Hosting Websites on Bare Minimum VPS/Dedicated Servers

Setup And Configure Mod_Rewrite on Ubuntu 16.04

Tags: , , , , , Date/Time: July 4, 2019 @ 5:39 pm, by Dusko Savic

In this tutorial, we will study Mod_Rewrite, one of the most important modules of the Apache server. It can change the incoming address from the browser into something else, on the fly. The most common usage is to improve SEO rankings. Google, Bing and other search engines are in the business of relevancy – the site they show in the rankings should be relevant to the keywords the searcher has typed in. One of the most important relevancy factors is to have the address of the page on the site mimic or show the keywords searched as closely as possible.

If the keyword was

how to install apache on ubuntu

search engines will rank higher a page that has the address such as

https://example.com/how-to-install-apache-on-ubuntu

In reality, such page may not even exist in a fixed form, the site may just use a call to a database of articles with an address such as:

https://example.com/show.php?keyword1=install&keyword2=apache&keyword3=ubuntu

This is what popular site frameworks such as WordPress, Joomla, Drupal and many others do behind the scenes all day long. In this tutorial, you’ll see how you can achieve the same effect on your own site.

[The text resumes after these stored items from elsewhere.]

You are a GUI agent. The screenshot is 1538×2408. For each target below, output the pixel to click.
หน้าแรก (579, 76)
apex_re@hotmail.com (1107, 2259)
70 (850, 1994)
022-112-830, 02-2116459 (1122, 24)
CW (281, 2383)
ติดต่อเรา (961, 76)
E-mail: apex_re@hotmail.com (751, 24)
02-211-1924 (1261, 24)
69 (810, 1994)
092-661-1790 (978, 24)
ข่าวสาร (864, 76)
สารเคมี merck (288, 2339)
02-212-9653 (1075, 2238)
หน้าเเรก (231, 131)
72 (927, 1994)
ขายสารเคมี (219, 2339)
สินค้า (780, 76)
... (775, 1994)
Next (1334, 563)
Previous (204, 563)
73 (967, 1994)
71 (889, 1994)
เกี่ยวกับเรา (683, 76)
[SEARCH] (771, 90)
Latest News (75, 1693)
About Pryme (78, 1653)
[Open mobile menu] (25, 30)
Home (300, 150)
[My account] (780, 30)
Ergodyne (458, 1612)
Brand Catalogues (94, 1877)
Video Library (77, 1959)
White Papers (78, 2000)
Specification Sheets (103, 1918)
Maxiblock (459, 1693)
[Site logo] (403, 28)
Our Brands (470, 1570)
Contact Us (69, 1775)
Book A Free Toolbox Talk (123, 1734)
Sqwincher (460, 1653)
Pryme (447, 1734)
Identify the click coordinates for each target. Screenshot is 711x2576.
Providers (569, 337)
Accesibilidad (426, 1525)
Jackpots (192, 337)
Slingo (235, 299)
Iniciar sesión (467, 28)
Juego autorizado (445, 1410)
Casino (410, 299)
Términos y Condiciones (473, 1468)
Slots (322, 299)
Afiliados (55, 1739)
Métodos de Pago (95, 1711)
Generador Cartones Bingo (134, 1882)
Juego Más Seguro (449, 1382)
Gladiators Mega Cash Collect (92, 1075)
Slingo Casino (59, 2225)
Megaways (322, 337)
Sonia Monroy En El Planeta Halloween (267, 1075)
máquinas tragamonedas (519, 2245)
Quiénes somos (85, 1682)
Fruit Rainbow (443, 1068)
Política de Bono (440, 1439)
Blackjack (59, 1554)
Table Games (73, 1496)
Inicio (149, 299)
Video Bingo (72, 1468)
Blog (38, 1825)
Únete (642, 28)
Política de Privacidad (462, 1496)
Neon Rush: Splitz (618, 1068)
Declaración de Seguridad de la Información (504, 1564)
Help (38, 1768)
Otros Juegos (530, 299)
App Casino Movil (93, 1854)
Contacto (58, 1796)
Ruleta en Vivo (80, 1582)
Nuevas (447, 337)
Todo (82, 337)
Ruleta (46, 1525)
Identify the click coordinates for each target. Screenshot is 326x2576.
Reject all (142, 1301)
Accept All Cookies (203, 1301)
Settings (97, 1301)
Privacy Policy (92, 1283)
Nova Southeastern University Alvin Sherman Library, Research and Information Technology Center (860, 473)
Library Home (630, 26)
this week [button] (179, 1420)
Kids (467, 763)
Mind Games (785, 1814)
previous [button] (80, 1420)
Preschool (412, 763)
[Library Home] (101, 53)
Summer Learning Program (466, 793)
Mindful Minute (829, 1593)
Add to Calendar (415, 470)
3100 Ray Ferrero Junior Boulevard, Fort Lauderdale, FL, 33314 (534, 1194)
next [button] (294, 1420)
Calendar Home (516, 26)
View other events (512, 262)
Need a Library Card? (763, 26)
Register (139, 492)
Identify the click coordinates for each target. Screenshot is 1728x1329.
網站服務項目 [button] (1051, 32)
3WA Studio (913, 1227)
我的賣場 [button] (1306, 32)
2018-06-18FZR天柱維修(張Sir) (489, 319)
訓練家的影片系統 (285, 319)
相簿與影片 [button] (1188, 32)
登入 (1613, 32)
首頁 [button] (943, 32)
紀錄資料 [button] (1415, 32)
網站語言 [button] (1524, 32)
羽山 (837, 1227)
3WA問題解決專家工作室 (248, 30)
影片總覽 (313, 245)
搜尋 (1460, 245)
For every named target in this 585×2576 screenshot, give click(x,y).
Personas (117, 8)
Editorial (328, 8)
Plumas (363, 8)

What We Are Going To Cover

  • Installation of Apache
  • Activating Mod Rewrite from Apache
  • Permitting .htaccess files to change
  • Explain the structure of a Mod Rewrite command
  • Use Mod Rewrite to change the file served
  • Make an incoming parameter look like directory
  • Use RewriteCond to always serve site address without www.

Prerequisites

  • We use Ubuntu 16.04 but the procedure is practically the same for all other servers on which Apache can be installed.
  • Root user privileges

Step 1: Install Apache

First, update your package manager’s cache:

sudo apt update -y

Install the Apache web server:

sudo apt install apache2 -y

Next, enable its service to make it run on every system boot:

sudo systemctl enable apache2

Finally, start it:

sudo systemctl start apache2

To verify that Apache was installed successfully, access it from your local browser by navigating to http://SERVER_IP/. If that does not work, try adding :80 in the end, like this:

http://SERVER_IP:80

You should see a welcome page for Apache, which means that you now have Apache running.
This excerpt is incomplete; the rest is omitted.